The memory 140 may be a solid state memory such as Read Only Memory (ROM), random Access Memory (RAM), SIM card, or the like. But also a memory which holds information even when powered down, can be selectively erased and provided with further data, an example of which is sometimes referred to as EPROM or the like. Memory 140 may also be some other type of device. Memory 140 includes a buffer memory 141 (sometimes referred to as a buffer). The memory 140 may include an application/function storage 142, the application/function storage 142 for storing application programs and function programs or a flow for executing operations of the electronic device 600 by the central processor 100.
The memory 140 may also include a data store 143, the data store 143 for storing data, such as contacts, digital data, pictures, sounds, and/or any other data used by the electronic device. The driver storage 144 of the memory 140 may include various drivers of the electronic device for communication functions and/or for performing other functions of the electronic device (e.g., messaging applications, address book applications, etc.).

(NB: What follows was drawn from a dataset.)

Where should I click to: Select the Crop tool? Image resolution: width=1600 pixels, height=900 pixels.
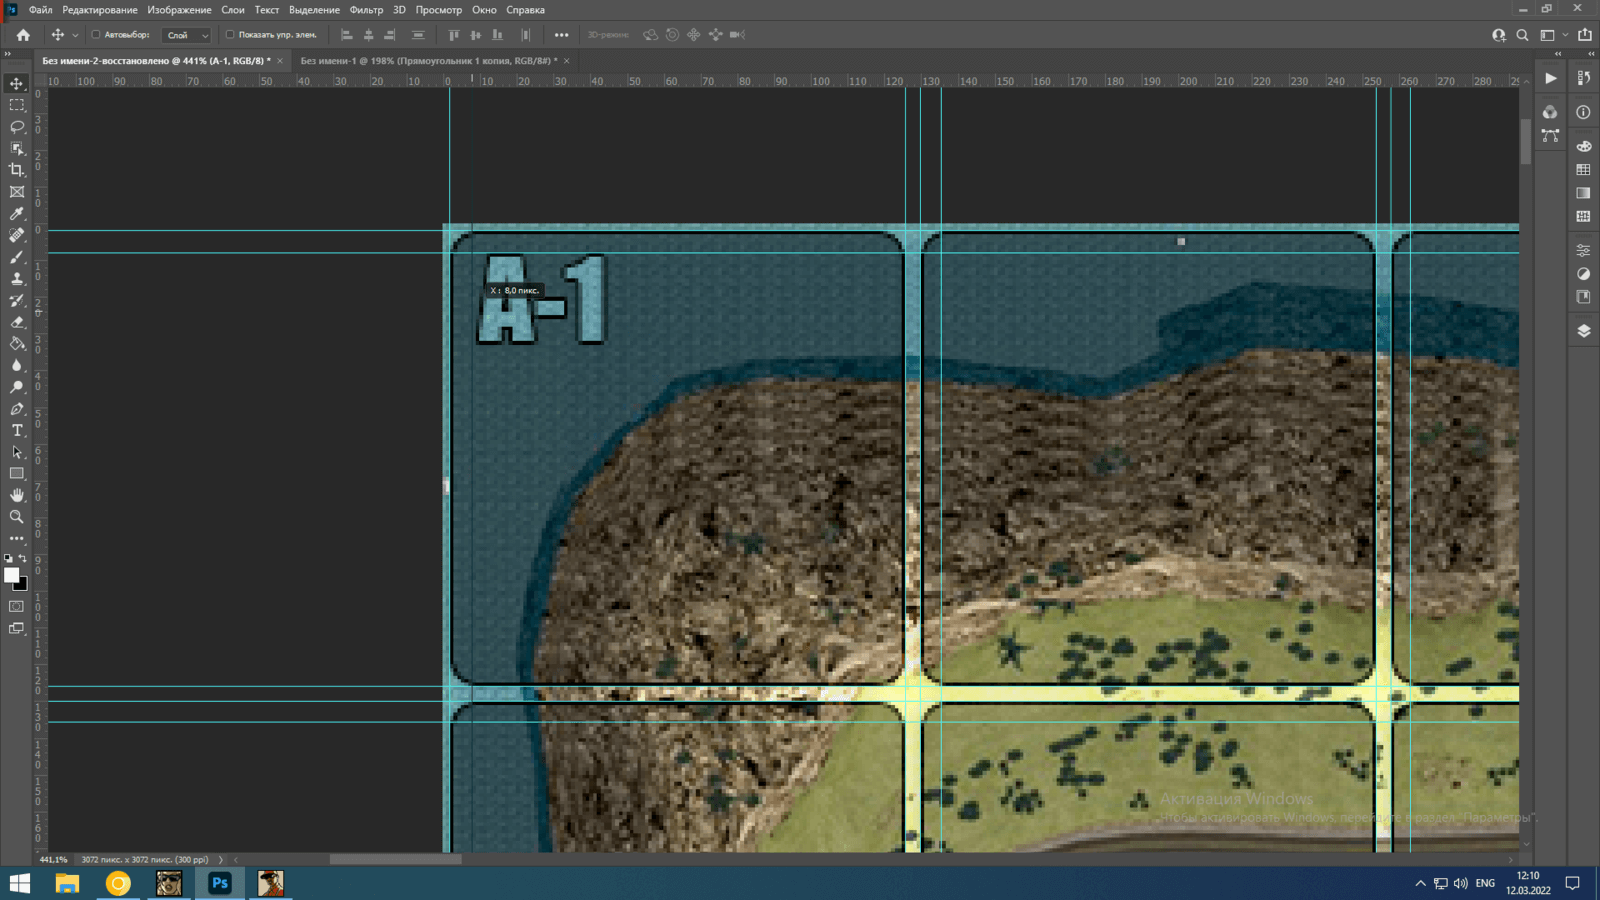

The communication module 110 is a transmitter/receiver 110 that transmits and receives signals via an antenna 111. A communication module (transmitter/receiver) 110 is coupled to the central processor 100 to provide an input signal and receive an output signal, which may be the same as in the case of a conventional mobile communication terminal.

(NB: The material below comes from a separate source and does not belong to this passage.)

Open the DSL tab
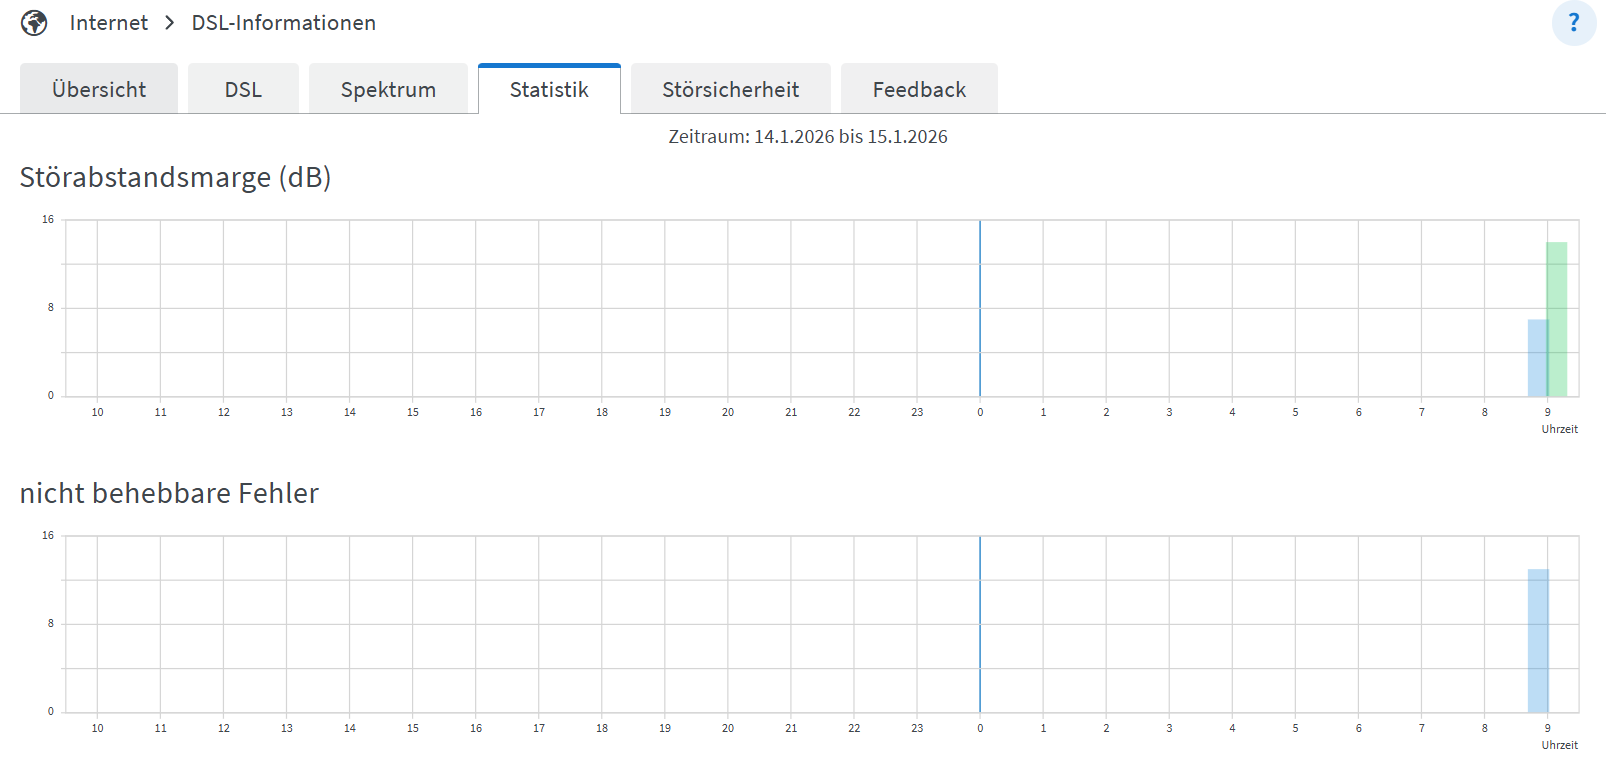 [243, 90]
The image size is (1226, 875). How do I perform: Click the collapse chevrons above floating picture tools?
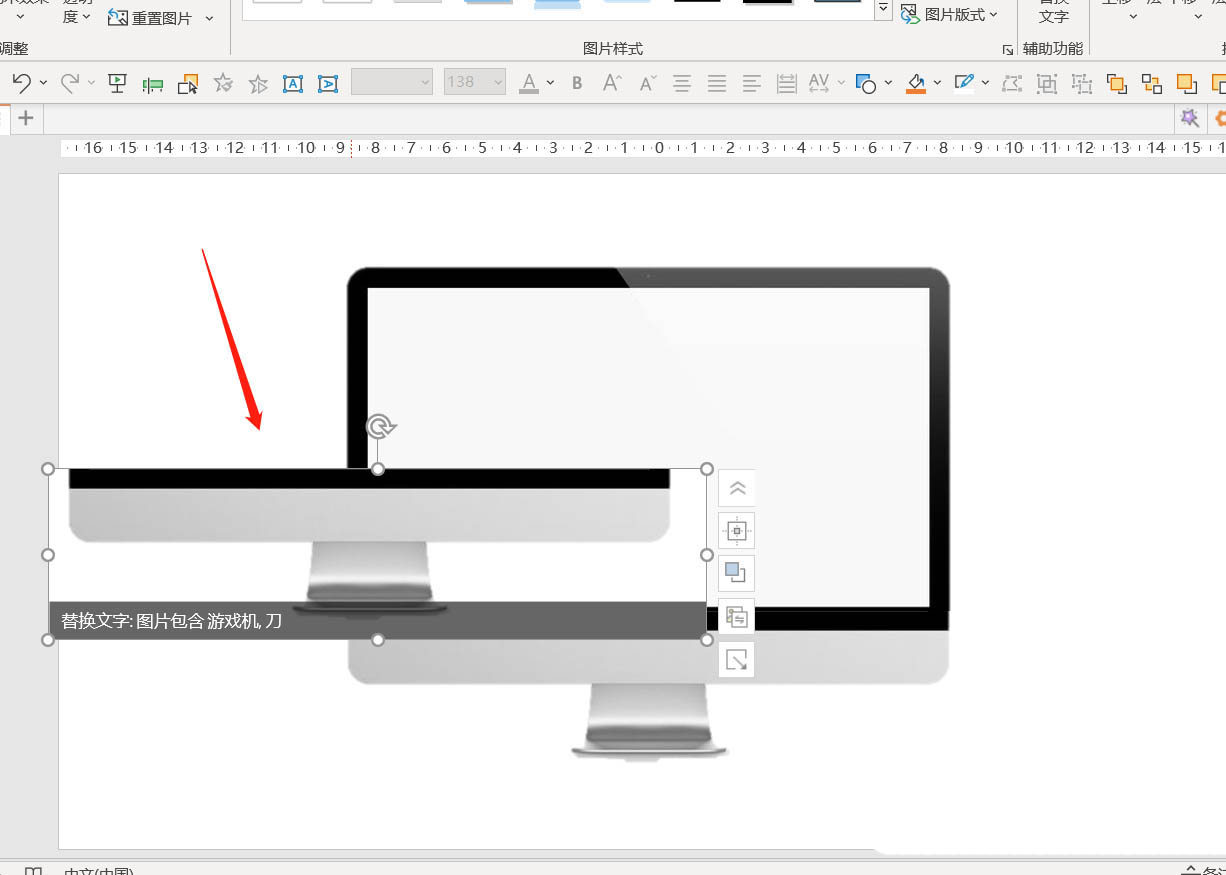pos(737,488)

Based on different communication technologies, a plurality of communication modules 110, such as a cellular network module, a bluetooth module, and/or a wireless local area network module, etc., may be provided in the same electronic device. The communication module (transmitter/receiver) 110 is also coupled to a speaker 131 and a microphone 132 via an audio processor 130 to provide audio output via the speaker 131 and to receive audio input from the microphone 132 to implement usual telecommunication functions. The audio processor 130 may include any suitable buffers, decoders, amplifiers and so forth. In addition, the audio processor 130 is also coupled to the central processor 100 so that sound can be recorded locally through the microphone 132 and so that sound stored locally can be played through the speaker 131.
It will be appreciated by those skilled in the art that embodiments of the present invention may be provided as a method, system, or computer program product. Accordingly, the present invention may take the form of an entirely hardware embodiment, an entirely software embodiment or an embodiment combining software and hardware aspects. Furthermore, the present invention may take the form of a computer program product embodied on one or more computer-usable storage media (including, but not limited to, disk storage, CD-ROM, optical storage, and the like) having computer-usable program code embodied therein.
The present invention is described with reference to flowchart illustrations and/or block diagrams of methods, apparatus (systems) and computer program products according to embodiments of the invention. It will be understood that each flow and/or block of the flowchart illustrations and/or block diagrams, and combinations of flows and/or blocks in the flowchart illustrations and/or block diagrams, can be implemented by computer program instructions. These computer program instructions may be provided to a processor of a general purpose computer, special purpose computer, embedded processor, or other programmable data processing apparatus to produce a machine, such that the instructions, which execute via the processor of the computer or other programmable data processing apparatus, create means for implementing the functions specified in the flowchart flow or flows and/or block diagram block or blocks.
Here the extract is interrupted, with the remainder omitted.